Blieb Silvester, wir waren auf Rügen. In Binz, einem Ostseebad ohne Kino. Wir hätten also nicht einmal "King Kong" sehen können, ein zweites Mal, aber es war schon beim ersten Mal arg öde gewesen. Tele 5, der Sender, der weder in Berlin über digitales Antennen- noch in Konstanz über Kabel zu empfangen ist, brachte den ganzen Tag Musikfilme . Ich war erstaunt, den Sender tatsächlich am Fernseher bei uns im Appartement anzutreffen, auch noch auf Tastenplatz fünf - während RTL auf Platz 15 lag - und am Abend ergab sich die Gelegenheit, mit "Saturday Night Fever" und "Staying Alive" wenigstens eine echte Bildungslückenzu schließen. Das Silvester-Programm ist ja immer so furchtbar, mit Karl Moik und Comedy , was ohnehin auf dasselbe hinausläuft, da waren wir sehr dankbar für die Musikfilme. "Saturday Night Fever" ist nicht ganz uninteressant, weil er seine Tanz- und Liebes-Story aus dem italo-amerikanischen Milieu Brooklyns heraus zu zeichnen versucht. Nicht dass es gelingt, aber gerade die Schlichtheit besitzt einigen Charme. Interessanterweise ist "Staying Alive" dann einer der schlechtesten Filme, die ich je gesehen habe, aber er ist auf ganz lustige Weise schlecht. Jedenfalls am Silvesterabend. Die Stelle, an der der Drehbuch-Koautor (und Regisseur) Sylvester Stallone – man nimmt gleich an, dass er es war – einen "geistreichen" Dialog zweier sich Verliebender in einen stichomythischen Wortwechsel münden lässt, in dem am Ende von einer Gehirnoperation die Rede ist, ist schon rasend komisch.
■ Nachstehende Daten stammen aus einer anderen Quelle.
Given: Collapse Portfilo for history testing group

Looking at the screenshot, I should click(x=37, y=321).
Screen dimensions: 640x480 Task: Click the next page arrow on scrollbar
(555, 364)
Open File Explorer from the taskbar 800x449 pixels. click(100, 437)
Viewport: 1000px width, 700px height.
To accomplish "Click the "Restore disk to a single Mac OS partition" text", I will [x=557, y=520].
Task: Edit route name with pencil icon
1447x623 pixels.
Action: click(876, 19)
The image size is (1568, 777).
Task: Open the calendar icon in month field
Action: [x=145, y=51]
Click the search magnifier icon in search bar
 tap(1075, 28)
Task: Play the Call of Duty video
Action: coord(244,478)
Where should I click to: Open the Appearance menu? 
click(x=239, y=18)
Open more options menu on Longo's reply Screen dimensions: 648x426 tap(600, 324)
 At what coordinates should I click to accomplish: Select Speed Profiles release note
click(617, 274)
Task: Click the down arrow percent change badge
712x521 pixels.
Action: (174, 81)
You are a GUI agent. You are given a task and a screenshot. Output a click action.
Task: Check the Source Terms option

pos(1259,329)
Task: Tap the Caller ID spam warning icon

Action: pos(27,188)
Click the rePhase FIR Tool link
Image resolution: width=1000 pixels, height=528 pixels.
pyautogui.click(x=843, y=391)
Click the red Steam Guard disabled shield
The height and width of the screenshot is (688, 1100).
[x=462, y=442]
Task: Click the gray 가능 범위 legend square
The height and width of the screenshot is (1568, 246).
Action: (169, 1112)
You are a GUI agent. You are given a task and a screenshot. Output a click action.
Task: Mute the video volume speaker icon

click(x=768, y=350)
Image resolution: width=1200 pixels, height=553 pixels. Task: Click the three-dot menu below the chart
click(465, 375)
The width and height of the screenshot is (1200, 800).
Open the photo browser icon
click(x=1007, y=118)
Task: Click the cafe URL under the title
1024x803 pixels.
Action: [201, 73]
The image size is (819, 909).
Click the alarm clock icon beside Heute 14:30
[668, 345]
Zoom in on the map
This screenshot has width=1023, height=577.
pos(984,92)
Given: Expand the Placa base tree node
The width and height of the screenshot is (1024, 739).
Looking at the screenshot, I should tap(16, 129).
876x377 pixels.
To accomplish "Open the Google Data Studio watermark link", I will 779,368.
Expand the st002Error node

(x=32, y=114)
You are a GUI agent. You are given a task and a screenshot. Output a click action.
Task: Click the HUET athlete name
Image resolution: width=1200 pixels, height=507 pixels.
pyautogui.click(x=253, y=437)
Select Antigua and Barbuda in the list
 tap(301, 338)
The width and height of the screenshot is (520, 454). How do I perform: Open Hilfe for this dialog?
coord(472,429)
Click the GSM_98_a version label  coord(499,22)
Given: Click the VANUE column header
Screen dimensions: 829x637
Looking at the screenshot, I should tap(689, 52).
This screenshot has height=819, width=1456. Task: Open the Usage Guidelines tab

In "Saturday Night Fever" hängt ein "Rocky"-Plakat an der Wand, Travoltas Muskeln sind aber schlaff. In "Staying Alive" ist John Travolta ein Muskelpaket. Die Broadway-Inszenierung "Satan's Alley", mit der der Film endet, ist wahrhaft die Krönung des Werks.

Am nächsten Abend habe ich dann das erste Mal in meinem Leben "Doktor Schiwago" gesehen, von David Lean. Pauline Kael, die viel dummes Zeug geschrieben hat, schrieb über David Lean – ich zitiere wiederum aus der Kritik von Roger Ebert, der ihr zustimmt, obwohl er den Film mag: His "method is basically primitive, admired by the same sort of people who are delighted when a stage set has running water or a painted horse looks real enough to ride." Das ist nun schlicht ahnungslos. Tatsächlich ist "Doktor Schiwago" ein Genuss. Der Geräusche wegen, der Kadrierung wegen. Bild für Bild weiß Lean, was er tut. (Man sollte natürlich keine Einsichten über die Revolution erwarten.) Nur die Synchronstimme von Julie Christie, die möchte man erschießen.